Within the records, how many lines hold the word "chart"? State that number alone.

[[ Dataset content open ]]

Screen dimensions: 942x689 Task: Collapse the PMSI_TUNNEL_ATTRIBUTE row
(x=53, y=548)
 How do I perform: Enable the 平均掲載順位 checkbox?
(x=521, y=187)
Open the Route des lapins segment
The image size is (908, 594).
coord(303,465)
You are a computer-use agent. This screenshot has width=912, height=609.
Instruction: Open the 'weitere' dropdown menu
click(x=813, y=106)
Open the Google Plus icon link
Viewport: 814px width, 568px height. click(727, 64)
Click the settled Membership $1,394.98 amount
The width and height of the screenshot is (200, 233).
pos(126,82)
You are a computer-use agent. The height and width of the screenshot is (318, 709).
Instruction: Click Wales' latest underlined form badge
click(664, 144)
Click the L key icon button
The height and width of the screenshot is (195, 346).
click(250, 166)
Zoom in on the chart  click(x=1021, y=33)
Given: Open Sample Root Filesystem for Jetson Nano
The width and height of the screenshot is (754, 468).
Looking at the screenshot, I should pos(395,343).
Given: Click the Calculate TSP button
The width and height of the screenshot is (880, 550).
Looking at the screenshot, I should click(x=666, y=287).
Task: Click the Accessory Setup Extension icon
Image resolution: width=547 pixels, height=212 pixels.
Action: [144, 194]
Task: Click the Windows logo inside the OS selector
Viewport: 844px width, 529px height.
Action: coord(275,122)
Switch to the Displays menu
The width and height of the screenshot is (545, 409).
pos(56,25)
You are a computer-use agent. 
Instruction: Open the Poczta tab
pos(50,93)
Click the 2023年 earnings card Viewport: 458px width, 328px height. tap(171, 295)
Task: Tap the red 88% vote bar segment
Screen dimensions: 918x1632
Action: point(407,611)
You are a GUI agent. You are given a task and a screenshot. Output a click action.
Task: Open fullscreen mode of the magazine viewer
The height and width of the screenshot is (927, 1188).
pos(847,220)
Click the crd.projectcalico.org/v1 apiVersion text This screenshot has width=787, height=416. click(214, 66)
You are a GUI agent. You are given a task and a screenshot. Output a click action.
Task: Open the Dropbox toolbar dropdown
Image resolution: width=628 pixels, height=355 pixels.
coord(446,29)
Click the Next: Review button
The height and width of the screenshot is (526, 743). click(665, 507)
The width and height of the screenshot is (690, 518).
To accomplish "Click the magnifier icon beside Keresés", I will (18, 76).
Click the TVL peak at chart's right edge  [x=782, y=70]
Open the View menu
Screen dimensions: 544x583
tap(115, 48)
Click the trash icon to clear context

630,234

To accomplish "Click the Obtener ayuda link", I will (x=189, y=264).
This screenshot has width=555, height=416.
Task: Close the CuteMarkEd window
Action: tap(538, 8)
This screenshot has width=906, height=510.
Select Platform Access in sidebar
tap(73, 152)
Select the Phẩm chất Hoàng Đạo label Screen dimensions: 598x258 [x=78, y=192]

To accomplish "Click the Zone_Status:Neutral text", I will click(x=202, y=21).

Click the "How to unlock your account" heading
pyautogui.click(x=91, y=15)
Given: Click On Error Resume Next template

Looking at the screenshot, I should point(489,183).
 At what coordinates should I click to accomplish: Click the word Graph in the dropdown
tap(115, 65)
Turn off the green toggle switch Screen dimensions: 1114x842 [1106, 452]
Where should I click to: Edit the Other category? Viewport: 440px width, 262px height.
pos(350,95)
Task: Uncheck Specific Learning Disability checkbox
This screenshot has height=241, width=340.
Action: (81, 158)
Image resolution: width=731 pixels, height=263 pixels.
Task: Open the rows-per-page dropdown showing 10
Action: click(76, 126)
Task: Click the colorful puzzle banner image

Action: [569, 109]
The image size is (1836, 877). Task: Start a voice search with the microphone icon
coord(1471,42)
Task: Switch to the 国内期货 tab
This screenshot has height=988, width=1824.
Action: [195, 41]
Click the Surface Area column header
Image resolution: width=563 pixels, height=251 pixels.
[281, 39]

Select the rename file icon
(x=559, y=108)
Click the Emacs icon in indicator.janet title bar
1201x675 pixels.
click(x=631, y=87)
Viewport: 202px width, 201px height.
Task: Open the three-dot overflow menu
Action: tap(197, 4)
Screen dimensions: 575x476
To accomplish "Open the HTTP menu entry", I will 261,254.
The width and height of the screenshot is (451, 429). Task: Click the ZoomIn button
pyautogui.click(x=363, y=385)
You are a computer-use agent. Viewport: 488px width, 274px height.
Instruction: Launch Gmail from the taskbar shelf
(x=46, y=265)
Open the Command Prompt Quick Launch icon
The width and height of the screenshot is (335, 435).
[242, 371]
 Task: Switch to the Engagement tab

[[ Dataset content closed ]]

[Result below]:
2